» **Task set**:
a – Answer these questions about the post on the 2019 Big Book finalists:
(i) Which three women writers does it credit with representing women this year?
(ii) On which site are the voting results detailed?
(iii) What role does the writer of the post hold in the Literary Academy?
b – From the post on the 2019 Big Book finalists, print everything from "Up Next: The" down to "books were finalists.", word for word.

» **Excerpted text**:

I’ve already mentioned that I thought the 2019 Big Book finalists were a big improvement over the last several shortlists. Looking back at this year’s list (previous post), I’m reminded of how much I enjoyed some of the books that didn’t win any awards at all, especially Evgenia Nekrasova’s Kalechina-Malechina (previous post) and Alexei Sal’nikov’s Indirectly, but also parts or aspects of almost all the others. Not everything was to my taste, of course (fortunately!), but this was a year when I saw merit in every single book. I’m crossing my fingers that next year’s lists will be even better and particularly hope more women will make the shortlist. Guzel Yakhina, Linor Goralik, and Evgenia Nekrasova certainly did their part representing women this year with three very different works, but I’d love to see more recognition for some of the other women writing good books. This is particularly important given the Big Book’s relatively high visibility.

Edits: The voting results are detailed on the Год литературы site here.

Up Next: The Erofeev and Brik biographies, which I’ll write about together. Bulat Khanov’s Гнев (Rage or Fury or something similar…).

Disclaimers and Disclosures: The usual. I’m a voting member of the Literary Academy, the Big Book Award’s very big jury. I’ve translated books by two of this year’s award winners and know other authors whose books were finalists.

» **Recorded data**:
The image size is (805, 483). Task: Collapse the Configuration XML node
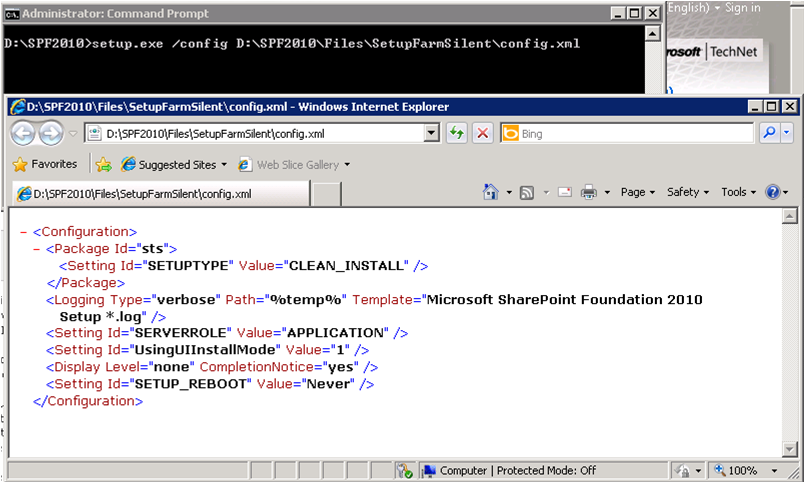[x=24, y=232]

» **Expected outputs**:
a –
(i) Guzel Yakhina, Linor Goralik, and Evgenia Nekrasova
(ii) The Год литературы site
(iii) A voting member

b –
Up Next: The Erofeev and Brik biographies, which I’ll write about together. Bulat Khanov’s Гнев (Rage or Fury or something similar…).

Disclaimers and Disclosures: The usual. I’m a voting member of the Literary Academy, the Big Book Award’s very big jury. I’ve translated books by two of this year’s award winners and know other authors whose books were finalists.